In the states that will determine control of the Senate, the health law is falling apart.

Former Sen. Russ Feingold in Milwaukee, Jan. 26.
Former Sen. Russ Feingold in Milwaukee, Jan. 26. PHOTO: ASSOCIATED PRESS

“You bet I voted for that bill. I’m proud I did it!” yelled Russ Feingoldat a Wisconsin campaign stop in 2010. That pride—in ObamaCare—lost the three-term Democratic senator his job. Now his party’s ownership of the health-care law may once again decide the Senate.

ObamaCare is roaring back as a political liability to Democrats in a way not seen since that 2010 wave election. Right in time for this fall’s presidential contest, insurers are bailing out of the government system, leaving millions of voters with dwindling options and skyrocketing premiums. ObamaCare was always destined to crack up, but there is something notable that it comes precisely as so much control of Washington is up for grabs.

Especially since the health law is playing an outsize role in the states that will matter most for which party controls the Senate. At least three crucial elections feature Democrats who provided the final Senate votes to make ObamaCare the law of the land. Several other high-profile races are playing out in states where the health law has wreaked particular damage.

Start with Wisconsin, where Mr. Feingold is running to regain his old seat. Once again he is lugging along his 2010 vote for the law, which is expected to impose rate increases of as much as 31% on Wisconsinites in 2017. Republican Sen. Ron Johnson, the businessman who defeated Mr. Feingold six years ago, is already reprising his 2010 hammering of ObamaCare. He has accused his opponent of having a “blasé attitude” about the law’s crushing effects, perhaps referring to a Politico interview last year in which Mr. Feingold said he thought ObamaCare, over time, would work out, and “that’s exactly what’s happened.”

In Indiana, Republican Rep. Todd Young is running for the Senate against another Democrat hoping for a comeback. Former Sen. Evan Bayh voted for ObamaCare in 2010, though when it proved unpopular he chose to retire rather than face voters.
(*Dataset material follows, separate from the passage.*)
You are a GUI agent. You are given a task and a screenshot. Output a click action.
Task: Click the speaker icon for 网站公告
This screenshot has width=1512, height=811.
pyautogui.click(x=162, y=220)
Now that his replacement, Republican Sen. Dan Coats, is stepping down, Mr. Bayh wants his seat back.

GOP groups are already up with ads reminding voters of his role in passing ObamaCare. Mr. Young, meanwhile, touts a bill he wrote to delay the individual mandate, as well as his support for ObamaCare alternatives, some of which reflect proposals in Speaker Paul Ryan’s “Better Way” agenda. Coming rate increases in Indiana? Up to 29%.

Then there’s Colorado’s Democratic Sen. Michael Bennet, also a deciding vote for ObamaCare. Republican challenger Darryl Glenn is making an issue out of last year’s collapse of Colorado HealthOP, the state-run ObamaCare co-op. Its failure left 80,000 Coloradans without coverage and state taxpayers with a potential bill of $40 million. Mr. Bennet is in a particularly tough spot, trying to navigate between voters’ generalized outrage over ObamaCare and the pressure from his left to get behind a universal health-care measure that’s on the Colorado ballot this fall. (He hasn’t, so far.)

The Democrats in these races appear to be comfortably ahead. Then again, no real polling has been done on them since the ObamaCare meltdown in August. And the fall ad blitz is only about to commence. Those TV spots could make the difference in tight races, where competitors are scrambling within the margin of error.

ObamaCare will play in other states, too. Arizona is experiencing one of the biggest exchange upheavals; Pinal County doesn’t have a single ObamaCare insurer. Sen. John McCain is using this to beat on Rep. Ann Kirkpatrick, who has only doubled down on her support for the law. North Carolina is near to having only one ObamaCare insurer. Sen. Richard Burr is touting a bill he introduced with a handful of GOP senators to provide consumers some financial relief. Similar dynamics are playing out in New Hampshire, Missouri and Ohio.

The tricky part for many of these Republicans is tailoring their ObamaCare message. In any other election, with a more widely loved GOP presidential nominee, they would be openly tying themselves to the top of the ticket and promising ObamaCare repeal. But given the risks Donald Trump holds for Republicans in more moderate states, many candidates are instead having to adopt a check-and-balance argument, calling for Republican control of the Senate to stop Hillary Clinton from further harming the health-care system.

This argument is easier now that Mrs. Clinton and other Democrats are claiming that the fix to ObamaCare is a new, costly “public option” (government-run care). Florida’s Democratic Senate candidate, Rep. Patrick Murphy, embraced that position on the eve of this week’s primary (which he won), inspiring a pile-on from Sen. Marco Rubio and conservative grass-roots groups like Americans for Prosperity. Only Mr. Murphy “could read the latest devastating headlines about the failure of ObamaCare and declare it a success that should be expanded,” railed a Rubio spokesman.

In what is otherwise a confused election, the failure of ObamaCare is a clear story line for the GOP. The Russ Feingolds of the world own this mess. Republicans have a chance to remind the nation of the perils of putting them back in charge.